WHAT NEEDS TO BE DONE: Edit the lines starting at the one that contains "The height and" and ending at the one that contains "[x=870, y=26]" by replacing "Analytics" with "Statistics", keeping everything else the same. Give only those lines, without the pictures.

SUPPLIED ENTRIES:
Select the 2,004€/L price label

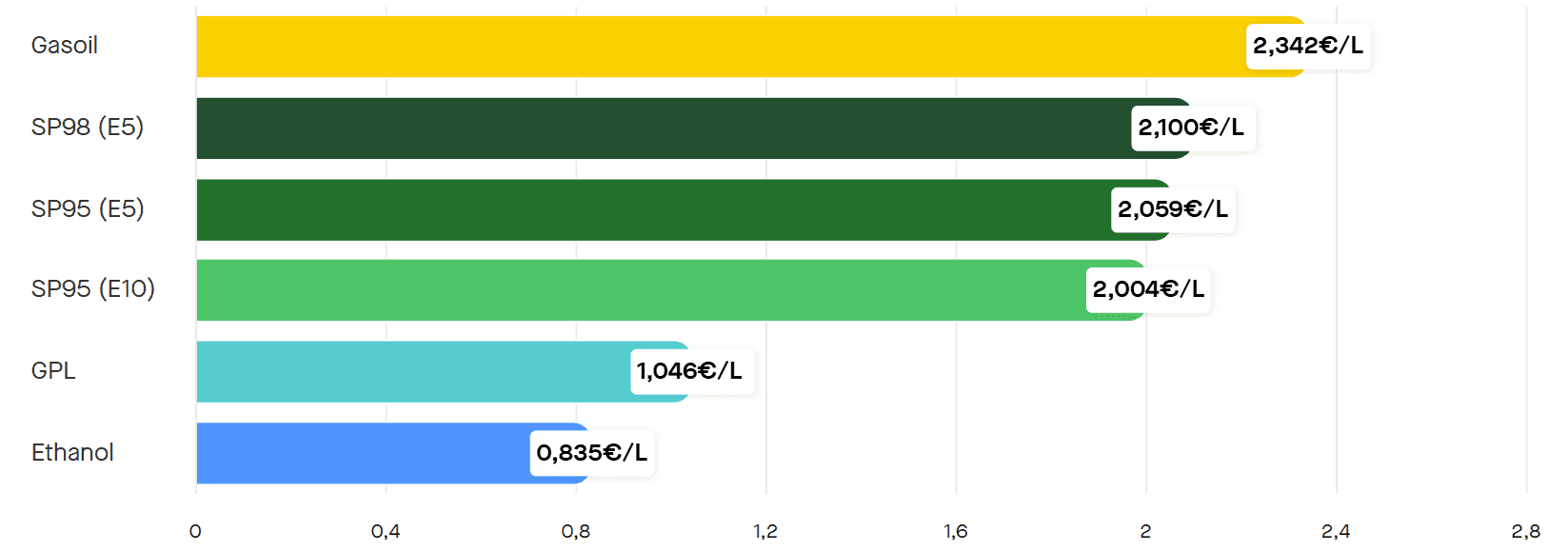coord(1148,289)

==

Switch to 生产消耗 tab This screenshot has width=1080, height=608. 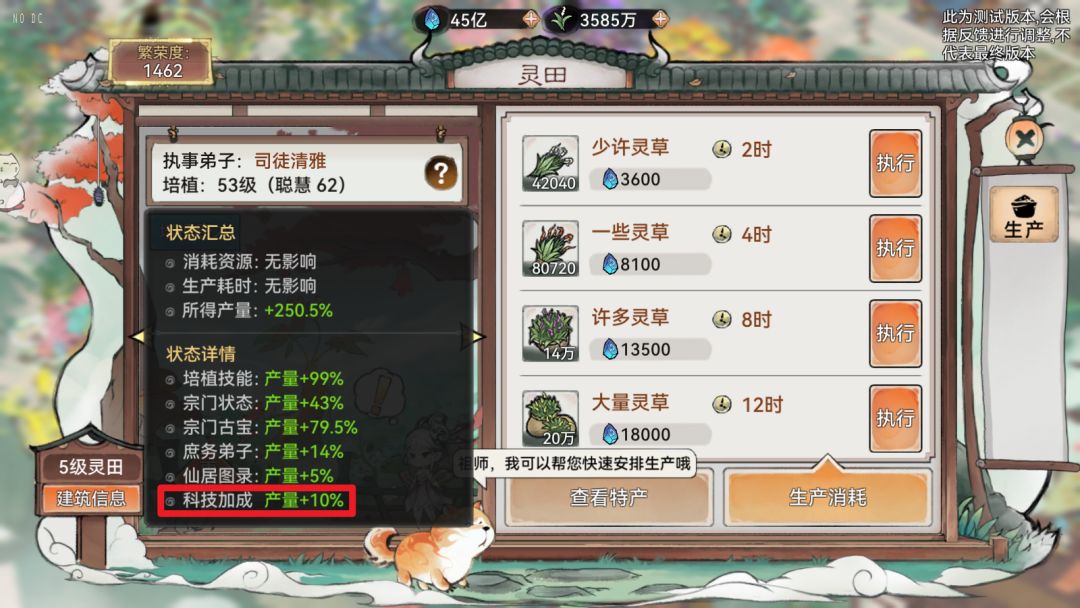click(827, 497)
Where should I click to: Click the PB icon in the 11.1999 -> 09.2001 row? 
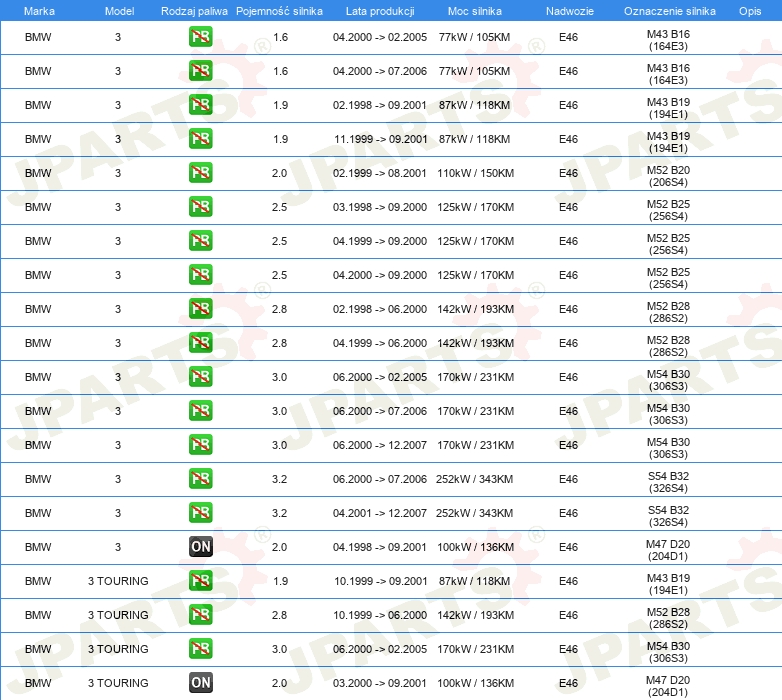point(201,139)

* * *

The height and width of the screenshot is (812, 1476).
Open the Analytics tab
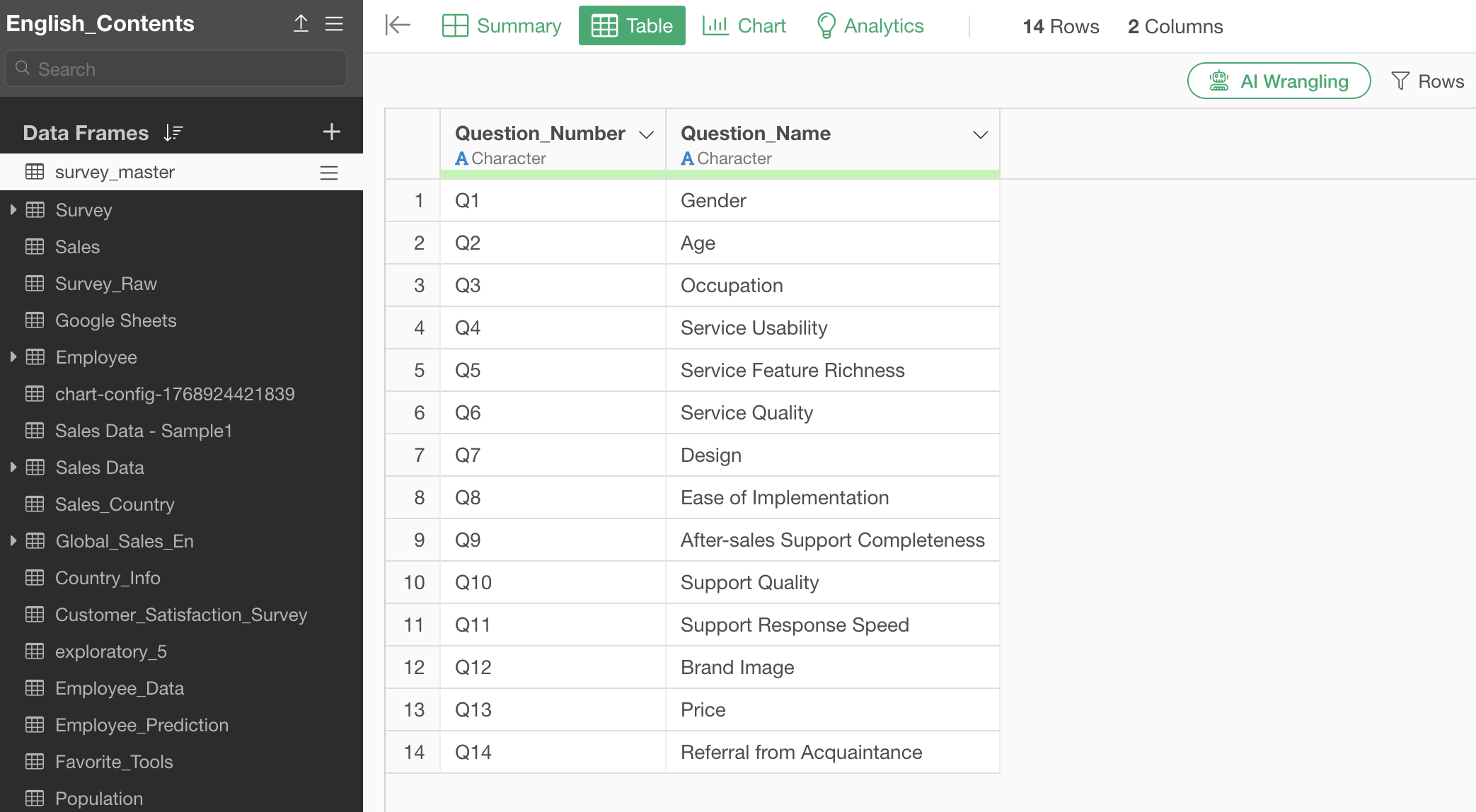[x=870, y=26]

RESULT:
The height and width of the screenshot is (812, 1476).
Open the Statistics tab
[x=870, y=26]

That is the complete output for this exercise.